OODI, Botswana — Amid the golden hills of eastern Botswana, not far from the border with South Africa, a craft and art form usually associated with Scandinavia and Central America has taken root with an African flair.
In this village of about 500 inhabitants, a collective of women weavers laboring over hot vats of dye, looms and elaborate weaving frames turns out an astonishing array of woolen textiles that have acquired international renown.
The workers, known here as the Weavers of Oodi, are 41 women who have turned the hardships of familial separation--many have husbands laboring in South Africa--to their advantage.
"I have a man, but he is in South Africa. He digs in the gold mine," said Charlotte Lokola, 40, who has eight children and is a part-time weaver and informal visitor's guide at the Lentswe La Oodi Producers Cooperative. "He sends money from time to time, but it is still so difficult. My work makes life a bit easier. It's certainly better than waiting around and doing nothing at all."
Nearly 18,000 men from Botswana border towns work full-time in South African gold mines, a significant labor migration that reflects this nation's continued economic dependence on its southern neighbor 25 years after Botswana gained political independence.
More than 80% of Botswana's imports, for example--including all of its food, fuel and machinery--still come from South Africa.
But as the Weavers of Oodi seem to attest, economic dependence is sometimes just a state of mind. Their men may be gone for months at a time, but they still get along quite nicely, thank you.
The other day, a dozen women were working wonders on the wooden weaving frames, their fingers nimbly manipulating numerous lines of colored woolen thread. Several were creating tapestries, tablecloths and bedspreads in the warm, soft colors of the Botswana countryside--yellow, brown, pink and rust.

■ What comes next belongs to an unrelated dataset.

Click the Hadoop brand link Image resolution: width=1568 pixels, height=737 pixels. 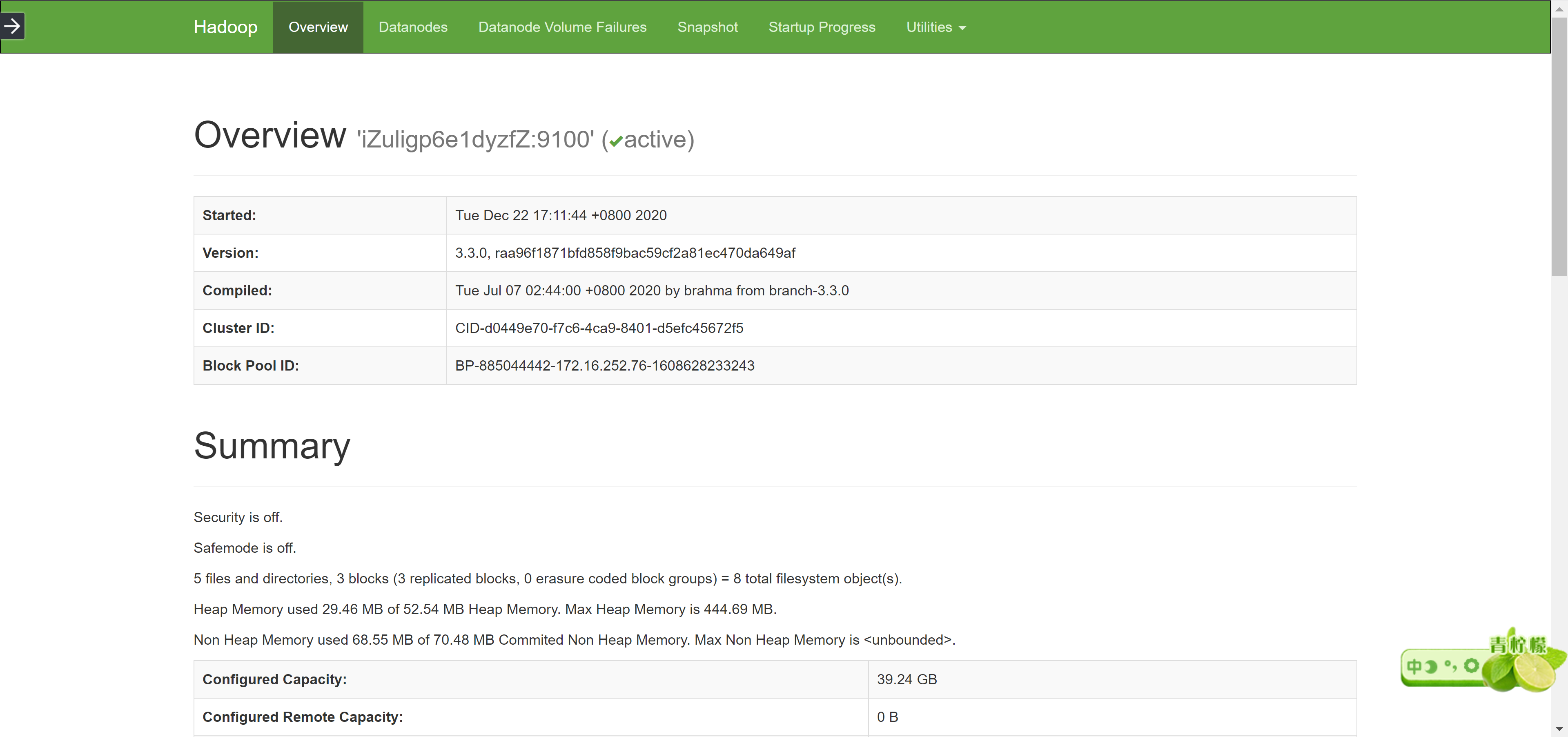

Working without sketches or patterns to guide them, the women turn out surprisingly intricate textiles, most with scenes evoking the simple joys of life in the African countryside: children gleefully leaving school at day's end, elephants and flamingos frolicking by a lake, peasant families working together to harvest gardens brimming with produce, and herders standing watch over fat, sturdy cattle. The scenes are filled with the brilliant greens of grasslands and bright blues of sun-drenched skies.

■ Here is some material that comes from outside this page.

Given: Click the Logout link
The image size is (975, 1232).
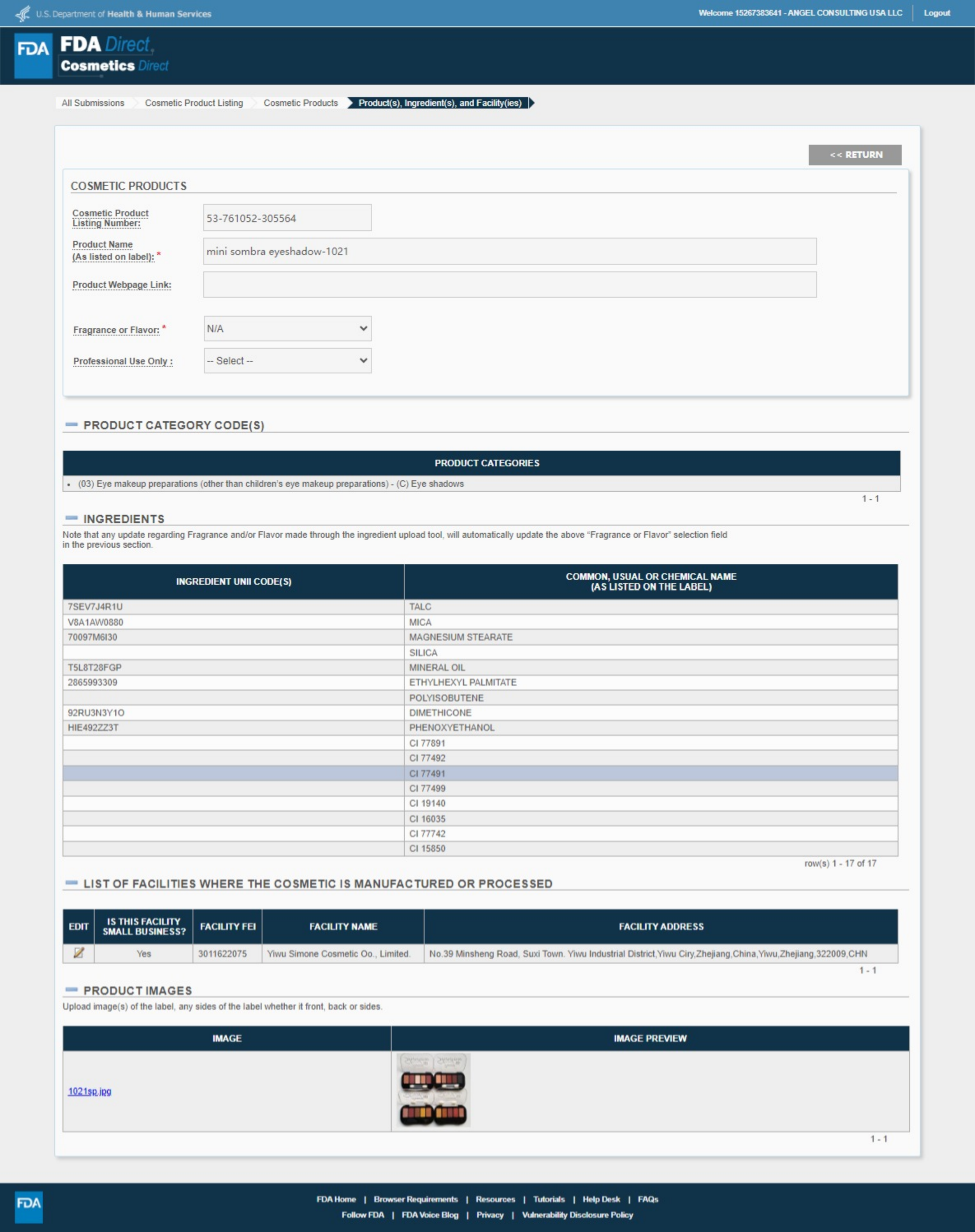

In a land where traditional arts and crafts have usually taken the form of basketry, ceramic pottery or the ancient cave-side paintings of Kalahari desert bushmen, weaving is a relatively new art. It began in 1973 with the help of a Swedish couple, Ulla and Peter Gowenius, who, based in Botswana for several years, trained a few rural women to weave in their spare time and invested in the cooperative's first looms and other start-up costs.
Those first weavers trained others, and the women soon began to acquire a reputation not only for excellence in their creations of serapes, shawls, wall hangings and rugs but also for proudly infusing the foreign art form with African themes. Over the years, the older generation of weavers has trained a new one and seen the cooperative grow in such favor that its works have been exhibited in several art galleries in Europe.
Large tapestries woven by the Weavers of Oodi hang today in leading hotels and government buildings in Gaborone, the capital, 45 miles to the southwest. The women, in fact, are considered something of a national treasure in Botswana, and their village is frequently visited by foreign dignitaries.
Unfortunately, with the Persian Gulf crisis and the resulting sharp drop in tourism in Botswana and the rest of Africa, the Weavers of Oodi last year made less than half of the $90,000 the cooperative usually earns in a good year.
Several weavers also complained that their government prevents the cooperative from marketing its own wares, preferring to market the goods itself through the government-run Botswana Development Corp. "We should be getting more for our work, I think," one said. "There is such a big markup on the price between here and Gaborone."
The Weavers of Oodi have come to love their own work as much as any creative artists. "I would like to have these items in my own home," said Tebogo Tlhagwane, her fingers running along the smooth surface of a colorful tapestry she was weaving. "But the cost is much too dear."